Synopsis from Gillian-Flynn.com:

Marriage can be a real killer. One of the most critically acclaimed suspense writers of our time, New York Times bestseller Gillian Flynn, takes that statement to its darkest place in this unputdownable masterpiece about a marriage gone terribly, terribly wrong. As The Washington Post proclaimed, her work “draws you in and keeps you reading with the force of a pure but nasty addiction.” Gone Girl’s toxic mix of sharp-edged wit with deliciously chilling prose creates a nerve-fraying thriller that confounds you at every turn.

On a warm summer morning in North Carthage, Missouri, it is Nick and Amy’s fifth wedding anniversary. Presents are being wrapped and reservations are being made when Nick Dunne’s clever and beautiful wife disappears from their rented McMansion on the Mississippi River. Husband-of-the-Year Nick Dunne isn’t doing himself any favors with cringe-worthy daydreams about the slope and shape of his wife’s head, but hearing from Amy through flashbacks in her diary reveal the perky perfectionist could have put anyone dangerously on edge. Under mounting pressure from the police and the media—as well as Amy’s fiercely doting parents—the town golden boy parades an endless series of lies, deceits, and inappropriate behavior. Nick is oddly evasive, and he’s definitely bitter—but is he really a killer? As the cops close in, every couple in town is soon wondering how well they know the one that they love. With his twin sister Margo at his side, Nick stands by his innocence. Trouble is, if Nick didn’t do it, where is that beautiful wife? And what was left in that silvery gift box hidden in the back of her bedroom closet?

Employing her trademark razor-sharp writing and assured psychological insight, Gillian Flynn delivers a fast-paced, devilishly dark, and ingeniously plotted thriller that confirms her status as one of the hottest writers around.

This book was crazier than I expected it to be, which is saying a lot because I thought it was going to be crazy. I heard from multiple people that I needed to read this book and that I “wasn’t ready.” They were all right. I was not prepared for this.

(Saved entries)
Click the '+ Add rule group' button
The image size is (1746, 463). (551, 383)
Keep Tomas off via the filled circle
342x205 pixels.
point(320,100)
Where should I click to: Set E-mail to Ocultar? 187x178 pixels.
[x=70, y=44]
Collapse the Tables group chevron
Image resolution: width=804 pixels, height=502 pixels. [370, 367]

==

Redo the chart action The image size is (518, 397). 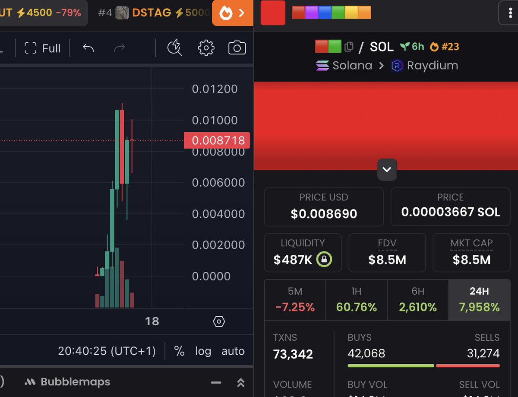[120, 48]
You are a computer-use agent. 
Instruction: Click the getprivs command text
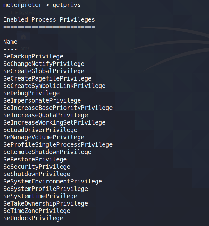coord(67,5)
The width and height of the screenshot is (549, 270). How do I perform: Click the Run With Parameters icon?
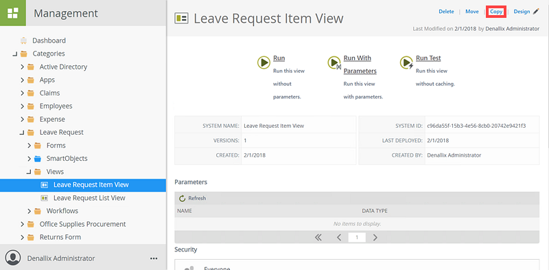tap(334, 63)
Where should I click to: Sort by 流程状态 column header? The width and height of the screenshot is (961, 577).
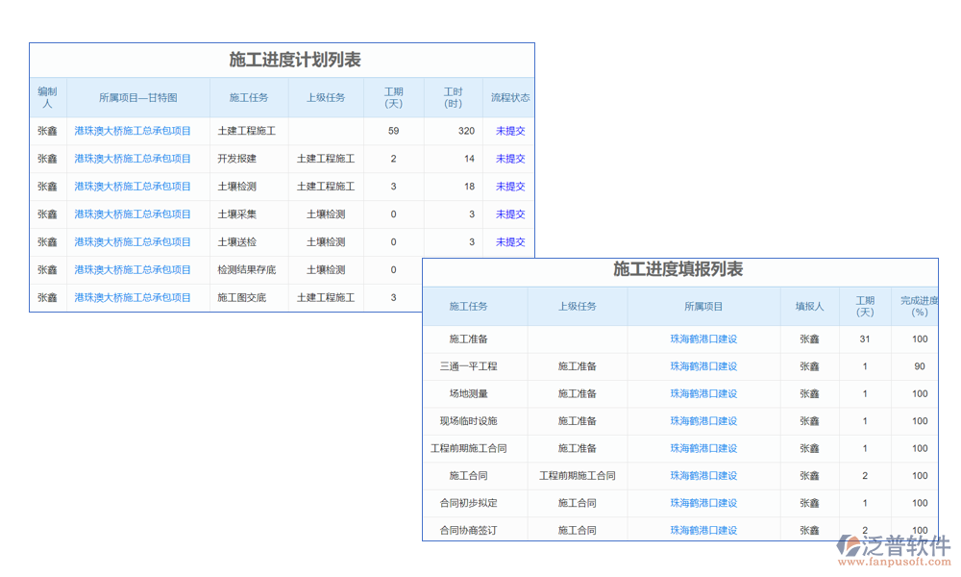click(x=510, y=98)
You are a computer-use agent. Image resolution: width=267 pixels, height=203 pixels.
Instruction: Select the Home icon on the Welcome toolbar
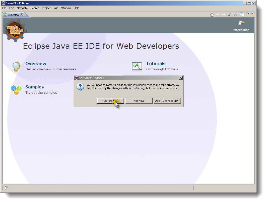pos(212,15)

* [Activity 1] According to the text about Gone Girl, which occasion falls on the morning Amy disappears?
* [Activity 2] Quote the text about Gone Girl, starting at "Employing her trademark" and ending at "prepared for this.".

* [Response area 1] It is Nick and Amy's fifth wedding anniversary.

* [Response area 2]
Employing her trademark razor-sharp writing and assured psychological insight, Gillian Flynn delivers a fast-paced, devilishly dark, and ingeniously plotted thriller that confirms her status as one of the hottest writers around.

This book was crazier than I expected it to be, which is saying a lot because I thought it was going to be crazy. I heard from multiple people that I needed to read this book and that I “wasn’t ready.” They were all right. I was not prepared for this.